Keith closed out the Riverbend season Sunday night with a show that mixed the '90s country-radio hits with the sort of pro-war song and speech that's made him a household name on both sides of the Mason-Dixon line. A large turnout sang along to the hits and gave its approval to each flag-waving moment.

An over-the-top 10-minute stretch toward the end of the show punctuated the night's jingoistic flavor. His guitar player kicked it off with a Hendrix-styled fanfare of the National Anthem, as two large banners unfurled from the rafters. One showed the seals of the Army, Navy, Air Force, Marines and Coast Guard. The other was a drawing of Uncle Sam rolling up his sleeves with a guitar in his hand.

With that, Keith and his band broke into Merle Haggard's pro-America anthem "Fightin' Side of Me." Keith changed Haggard's "squirrelly guy who don't believe in fighting" to a "Hollywood guy." (Earlier in the show, Keith referred to his record label DreamWorks as "politically correct." Of course, three Hollywood guys own DreamWorks - Steven Spielberg, Jeffrey Katzenberg and David Geffen.)

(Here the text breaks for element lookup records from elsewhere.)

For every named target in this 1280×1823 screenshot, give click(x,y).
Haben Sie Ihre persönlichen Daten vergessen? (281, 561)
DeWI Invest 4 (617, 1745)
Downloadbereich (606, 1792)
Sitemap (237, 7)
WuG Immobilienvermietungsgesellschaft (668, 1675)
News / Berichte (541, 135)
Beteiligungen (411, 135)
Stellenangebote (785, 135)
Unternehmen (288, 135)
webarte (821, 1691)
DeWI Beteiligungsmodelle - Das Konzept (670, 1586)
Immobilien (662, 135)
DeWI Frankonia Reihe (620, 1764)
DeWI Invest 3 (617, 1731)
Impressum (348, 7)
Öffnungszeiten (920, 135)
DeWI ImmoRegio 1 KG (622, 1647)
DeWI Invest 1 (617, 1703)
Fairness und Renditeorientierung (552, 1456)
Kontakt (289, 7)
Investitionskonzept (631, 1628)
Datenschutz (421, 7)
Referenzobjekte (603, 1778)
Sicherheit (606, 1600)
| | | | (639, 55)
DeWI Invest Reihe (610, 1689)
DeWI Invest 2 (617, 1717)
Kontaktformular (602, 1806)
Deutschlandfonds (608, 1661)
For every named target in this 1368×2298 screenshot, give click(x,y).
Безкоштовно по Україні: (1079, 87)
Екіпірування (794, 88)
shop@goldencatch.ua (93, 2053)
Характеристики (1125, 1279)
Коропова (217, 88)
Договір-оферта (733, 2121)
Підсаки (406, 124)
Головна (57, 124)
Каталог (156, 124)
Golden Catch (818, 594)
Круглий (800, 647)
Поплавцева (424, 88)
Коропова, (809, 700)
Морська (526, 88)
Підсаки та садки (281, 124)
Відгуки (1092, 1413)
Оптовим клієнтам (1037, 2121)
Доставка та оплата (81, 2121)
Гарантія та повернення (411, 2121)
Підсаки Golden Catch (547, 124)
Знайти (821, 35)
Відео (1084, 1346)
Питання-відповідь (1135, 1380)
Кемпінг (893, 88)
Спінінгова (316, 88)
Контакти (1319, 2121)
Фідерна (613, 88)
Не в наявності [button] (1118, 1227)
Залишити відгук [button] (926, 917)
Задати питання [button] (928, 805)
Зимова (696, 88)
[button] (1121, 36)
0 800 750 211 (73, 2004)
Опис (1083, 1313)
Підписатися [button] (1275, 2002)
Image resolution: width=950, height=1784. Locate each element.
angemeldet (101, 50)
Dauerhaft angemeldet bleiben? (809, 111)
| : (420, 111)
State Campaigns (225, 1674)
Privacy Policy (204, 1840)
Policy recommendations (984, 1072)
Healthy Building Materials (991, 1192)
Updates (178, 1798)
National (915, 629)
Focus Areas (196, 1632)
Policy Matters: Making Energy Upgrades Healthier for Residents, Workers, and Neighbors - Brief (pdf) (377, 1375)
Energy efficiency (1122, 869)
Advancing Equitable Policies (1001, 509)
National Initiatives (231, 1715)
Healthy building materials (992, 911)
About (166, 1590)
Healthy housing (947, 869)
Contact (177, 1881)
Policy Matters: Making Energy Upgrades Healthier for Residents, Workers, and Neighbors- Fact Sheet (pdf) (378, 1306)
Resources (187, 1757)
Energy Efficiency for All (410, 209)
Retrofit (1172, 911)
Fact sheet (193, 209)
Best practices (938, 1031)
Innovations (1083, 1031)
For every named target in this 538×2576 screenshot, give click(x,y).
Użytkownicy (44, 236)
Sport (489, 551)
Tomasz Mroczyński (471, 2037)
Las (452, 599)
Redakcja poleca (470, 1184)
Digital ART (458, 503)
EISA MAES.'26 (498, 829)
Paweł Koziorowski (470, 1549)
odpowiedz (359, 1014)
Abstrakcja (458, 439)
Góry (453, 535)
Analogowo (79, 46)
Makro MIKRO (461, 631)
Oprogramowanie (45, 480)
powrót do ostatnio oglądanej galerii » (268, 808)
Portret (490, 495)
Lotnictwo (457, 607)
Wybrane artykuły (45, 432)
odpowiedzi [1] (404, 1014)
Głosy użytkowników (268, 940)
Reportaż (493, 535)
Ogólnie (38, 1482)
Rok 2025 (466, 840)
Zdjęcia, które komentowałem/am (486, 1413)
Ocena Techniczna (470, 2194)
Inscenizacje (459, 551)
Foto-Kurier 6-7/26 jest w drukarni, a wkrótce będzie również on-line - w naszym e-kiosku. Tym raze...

Next came Keith's breakout song, "Courtesy of the Red, White and Blue (The Angry American)," a sort of "Fightin' Side of Me" on steroids, complete with the line "We'll put a boot in your (rear), it's the American way."

Keith's made his name with this type of act, but he doesn't need it anymore. The low-key, apolitical moments were the best of the night.

One was a piece of stripped-down honky-tonk titled "I Love This Bar," the first single on the album Shock'N Y'all, which comes out November 4.

The second was a song he and band mate Scotty Emerick performed as a duo. Keith said it was written after spending a hazy evening on Willie Nelson's tour bus. The song is titled "I'll Never Smoke Weed with Willie Again."